NASA STTR 2016 Solicitation

FORM B - PROPOSAL SUMMARY


PROPOSAL NUMBER: 16-2 T4.01-9721
PHASE 1 CONTRACT NUMBER: NNX16CD15P
RESEARCH SUBTOPIC TITLE: Dynamic Servoelastic (DSE) Network Control, Modeling and Optimization
PROPOSAL TITLE: Sensitivity Analysis for Design Optimization Integrated Software Tools

SMALL BUSINESS CONCERN (SBC): RESEARCH INSTITUTION (RI):
NAME: Linked Inc NAME: The Regents of the University of California, Los Angeles
STREET: 3914 Deervale Drive STREET: 11000 Kinross Avenue, Suite 200
CITY: Sherman Oaks CITY: Los Angeles
STATE/ZIP: CA  91403 - 4607 STATE/ZIP: CA  90095 - 2000
PHONE: (805) 330-1650 PHONE: (310) 794-0558

PRINCIPAL INVESTIGATOR/PROJECT MANAGER (Name, E-mail, Mail Address, City/State/Zip, Phone)
Dr Abdon E Sepulveda
abdon.sepulveda@gmail.com
11121 Queensland Street
Los Angeles, CA 90034 - 5231
(424) 270-3506

CORPORATE/BUSINESS OFFICIAL (Name, E-mail, Mail Address, City/State/Zip, Phone)
Dr Scott M Keller
s.keller@verizon.net
4039 Elm Ave
Long Beach, CA 90807 - 2706
(562) 810-7503

Estimated Technology Readiness Level (TRL) at beginning and end of contract:
Begin: 3
End: 5

Technology Available (TAV) Subtopics
Dynamic Servoelastic (DSE) Network Control, Modeling and Optimization is a Technology Available (TAV) subtopic that includes NASA Intellectual Property (IP). Do you plan to use the NASA IP under the award?
No

TECHNICAL ABSTRACT (Limit 2000 characters, approximately 200 words)

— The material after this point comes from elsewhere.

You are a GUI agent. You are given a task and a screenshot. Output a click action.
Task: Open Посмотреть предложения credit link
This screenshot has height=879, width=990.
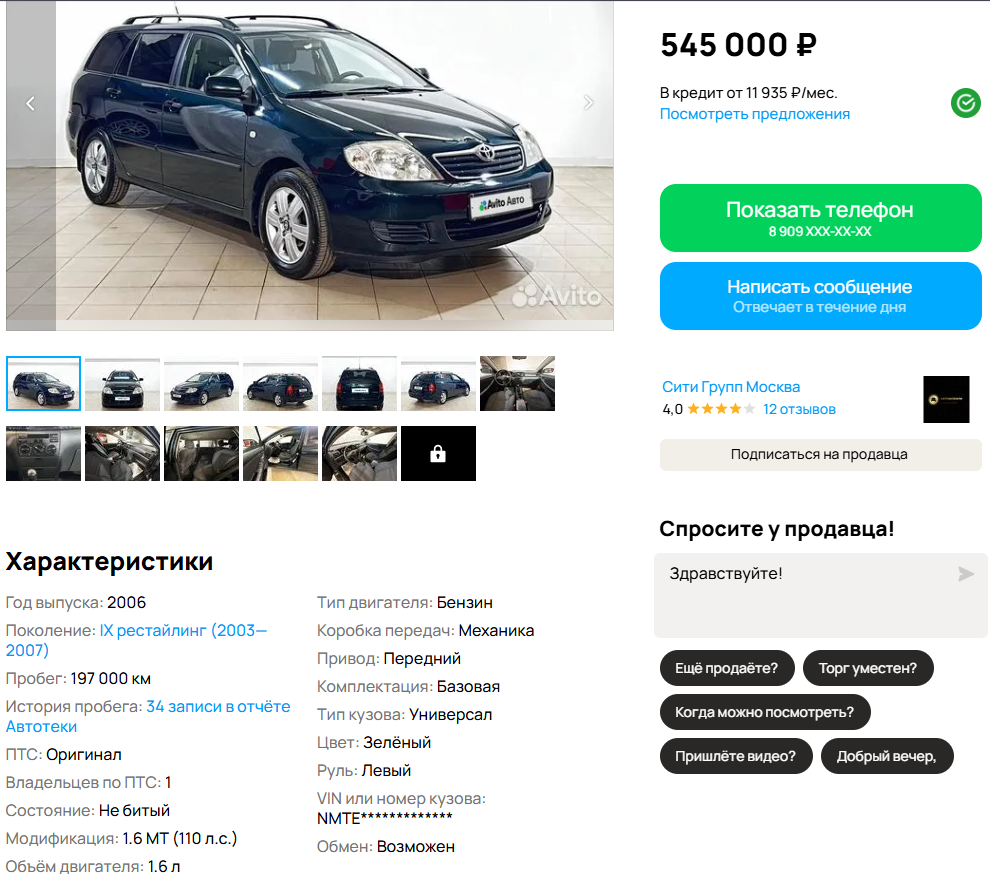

The objective of this Phase 2 proposal is to provide a new set of sensitivity analysis theory and codes, the Sensitivity Analysis for Design Optimization (SADO) software that integrates with the existing NASA O3 Tool. In this Phase II effort, the sensitivity codes developed in Phase I will add functionality to simplify Ground Vibration Test, or model tuning, by calculating a number of error metric that can be used as objective functions in the tuning process. The approach will be implemented for two basic types of responses, namely basic direct responses from the analysis (weight, frequencies, stresses) and special indices (MAC, Correlation Index, CG, Inertias) whose calculation was implemented during Phase I. Additionally, we will implement a domain specific language and interface specifications to simply the programming of optimization problems and incorporating additional analysis software tools for multiobjective applications. We will all implement software tools to use sensitivity analysis as system evaluation tool and for the development of reduced order models. We will use this software for two NASA relevant design projects, the ATW2 wing and the Hybrid Wing Body air vehicle.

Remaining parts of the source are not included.